┏━━

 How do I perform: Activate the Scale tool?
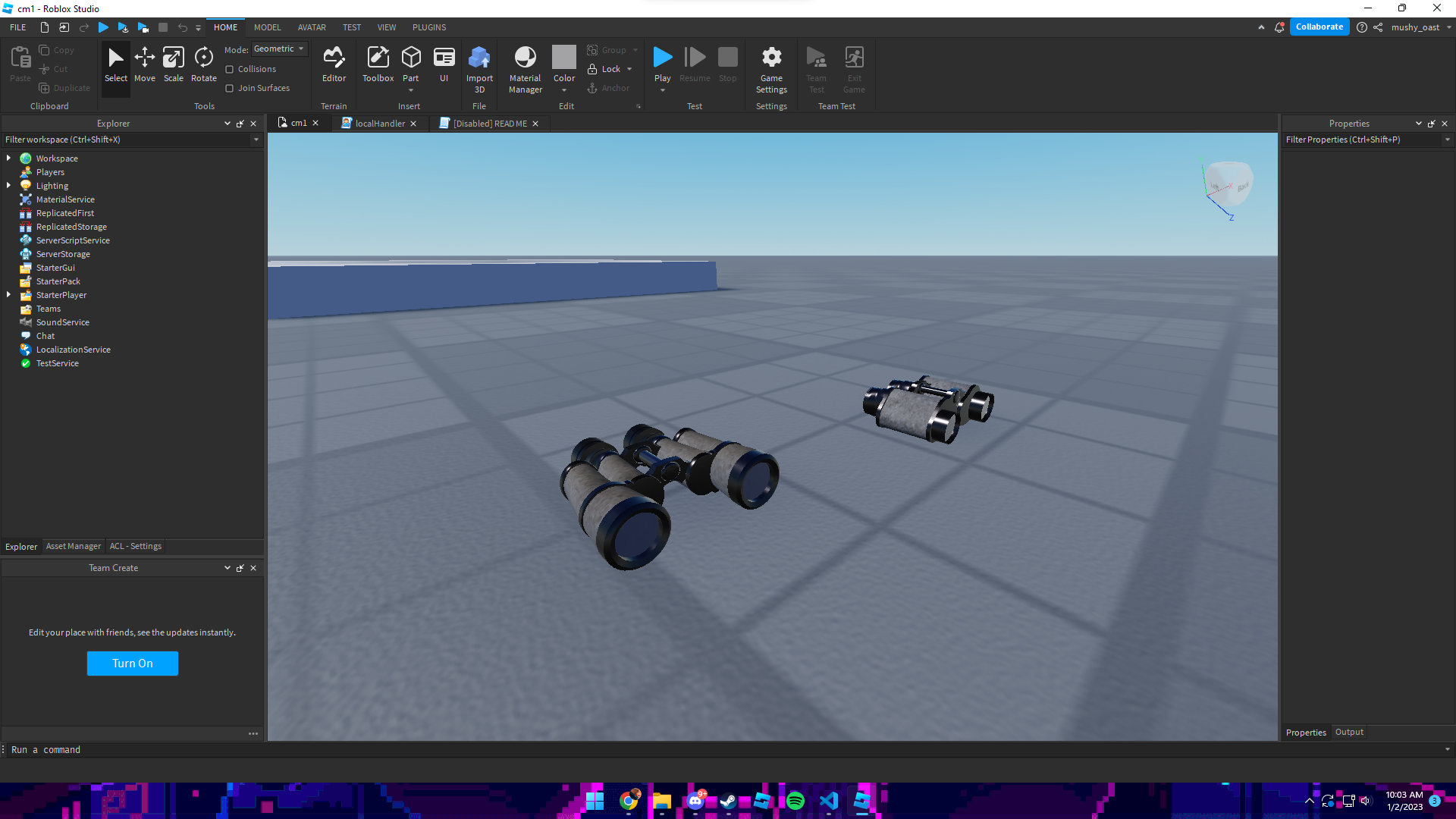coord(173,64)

┗━━
┏━━

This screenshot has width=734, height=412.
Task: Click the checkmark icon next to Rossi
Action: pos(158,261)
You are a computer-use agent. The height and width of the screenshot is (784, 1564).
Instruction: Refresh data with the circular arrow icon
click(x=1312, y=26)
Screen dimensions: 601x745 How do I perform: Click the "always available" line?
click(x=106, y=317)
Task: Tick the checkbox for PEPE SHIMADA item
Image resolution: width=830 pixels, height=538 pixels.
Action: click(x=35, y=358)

┗━━

Repeat the entries above word for word, from the line with "Task: Tick the checkbox for PEPE SHIMADA item" up to and including the line with "Action: click(x=35, y=358)".

= Worked answer =
Task: Tick the checkbox for PEPE SHIMADA item
Image resolution: width=830 pixels, height=538 pixels.
Action: click(x=35, y=358)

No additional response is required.